Venda BR Distribuidora

Petrobras não pode adquirir ativos da Raízen por cláusula de não concorrência com a Vibra

Acordo de não concorrência firmado após a venda da BR Distribuidora, hoje Vibra Energia, permanece válido até meados de 2029

Presidente da Petrobras, Magda Chambriard, em entrevista exclusiva ao estúdio eixos durante a ROG.e 2024, no Porto Maravilha, no Rio, em 25/9/2024 (Foto Victor Curi/eixos)
Magda Chambriard, presidente da Petrobras, concede entrevista exclusiva ao estúdio eixos, diretamente da ROG.e 2024 no Rio | Foto Victor Curi/eixos

A presidente da Petrobras, Magda Chambriard, afirmou que a companhia não pode adquirir ativos da Raízen — mesmo diante do interesse em seu portfólio de produção de etanol — devido a um acordo de não concorrência firmado após a venda da antiga BR Distribuidora, hoje Vibra Energia

A restrição, segundo ela, permanece válida até meados de 2029.

A declaração ocorre em meio às dificuldades financeiras enfrentadas pela Raízen. A companhia acumula cerca de R$ 55 bilhões em dívidas, foi rebaixada por agências de classificação de risco e registrou prejuízo de R$ 15,6 bilhões no terceiro trimestre do ano passado. 

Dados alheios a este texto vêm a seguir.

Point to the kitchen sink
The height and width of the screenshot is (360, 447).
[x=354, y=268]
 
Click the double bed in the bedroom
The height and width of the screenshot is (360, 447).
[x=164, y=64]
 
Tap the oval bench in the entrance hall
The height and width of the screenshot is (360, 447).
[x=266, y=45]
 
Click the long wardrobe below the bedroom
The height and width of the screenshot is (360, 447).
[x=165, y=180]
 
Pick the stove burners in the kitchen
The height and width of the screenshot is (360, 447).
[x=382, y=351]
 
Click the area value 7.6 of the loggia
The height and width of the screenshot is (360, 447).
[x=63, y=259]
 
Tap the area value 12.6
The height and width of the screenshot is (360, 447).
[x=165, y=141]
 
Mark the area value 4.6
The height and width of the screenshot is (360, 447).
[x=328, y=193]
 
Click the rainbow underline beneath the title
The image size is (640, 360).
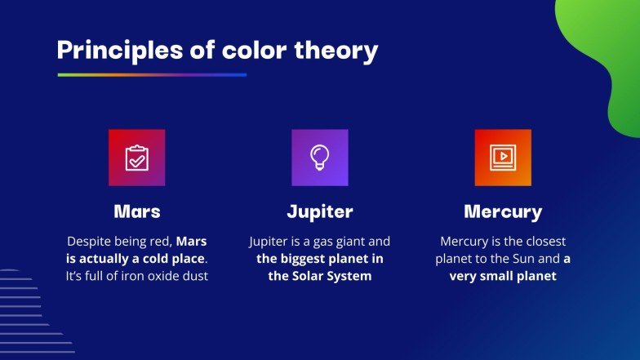(x=152, y=75)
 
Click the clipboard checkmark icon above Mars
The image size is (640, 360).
(x=137, y=158)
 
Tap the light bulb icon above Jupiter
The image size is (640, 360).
(x=320, y=158)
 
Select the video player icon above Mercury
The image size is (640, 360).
(x=503, y=158)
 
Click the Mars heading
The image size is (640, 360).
(x=137, y=212)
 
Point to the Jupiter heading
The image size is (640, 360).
(x=320, y=212)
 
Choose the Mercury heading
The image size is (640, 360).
(x=503, y=212)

Diante desse cenário, a companhia discute alternativas para reforçar seu caixa. Entre elas está uma possível capitalização com aportes de R$ 3,5 bilhões da Shell e R$ 500 milhões da Cosan, suas controladoras.

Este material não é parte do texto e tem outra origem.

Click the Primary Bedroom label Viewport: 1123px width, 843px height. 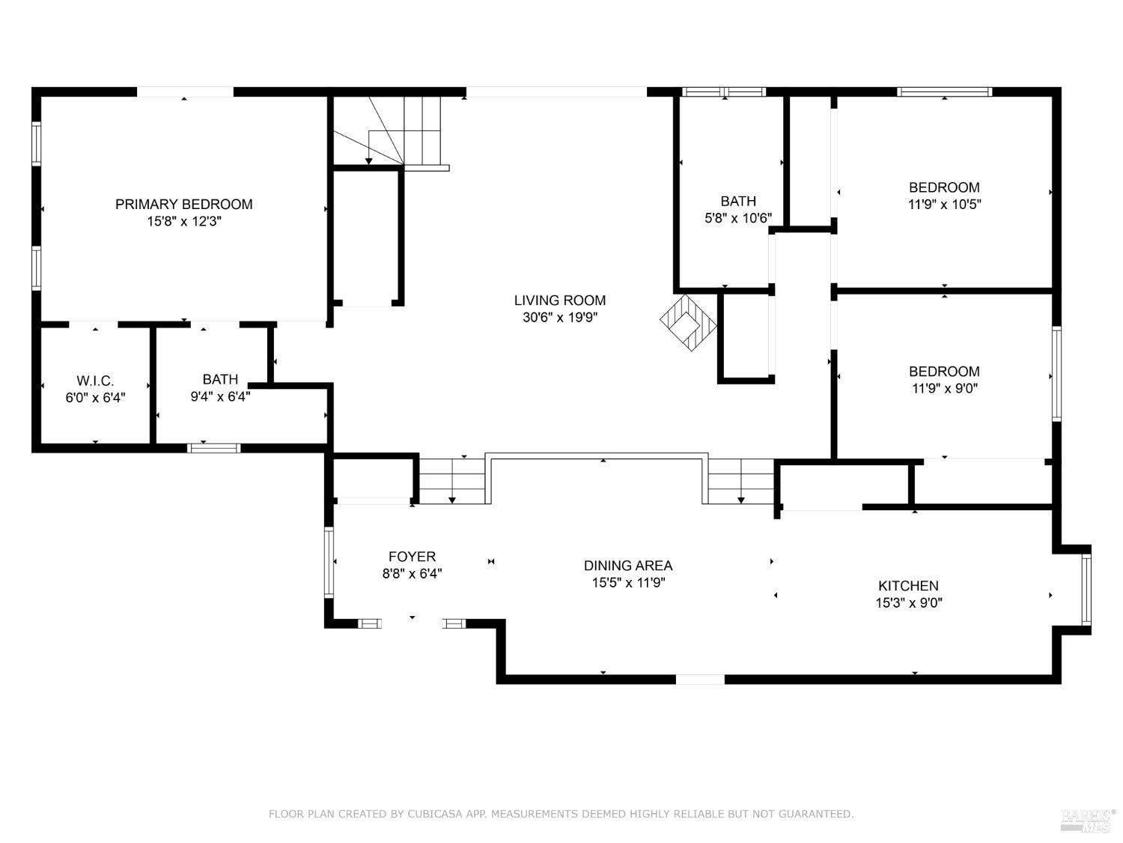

Questionada por jornalistas sobre a possibilidade de a Petrobras participar de algum movimento envolvendo a empresa, Chambriard descartou a hipótese.

“A Raizen é uma empresa em que constam nos seus ativos, de uma maneira bastante solidária, etanol e distribuição de combustíveis. Nós temos um acordo de non-compete com a Vibra, que perdurará até meados de 2029”, afirmou.

Apesar da impossibilidade de avançar sobre a companhia, Chambriard disse que o fechamento de negócios com etanol segue em avaliação pela estatal. 

“O etanol está em carteira, e como tudo que está em carteira, vai ser submetido à análise técnico-econômica e às suas melhores condições e oportunidades de financiabilidade”, disse.

A expectativa é de que seja feito um anúncio ainda este ano.

Saída da Petrobras da distribuição aumentou concentração

A presidente da Petrobras também criticou a decisão tomada nos últimos anos de retirar a companhia do mercado de distribuição de combustíveis, movimento que culminou na privatização da BR Distribuidora. 

Na avaliação de Chambriard, a expectativa de que a medida aumentaria a concorrência e reduziria preços não se concretizou.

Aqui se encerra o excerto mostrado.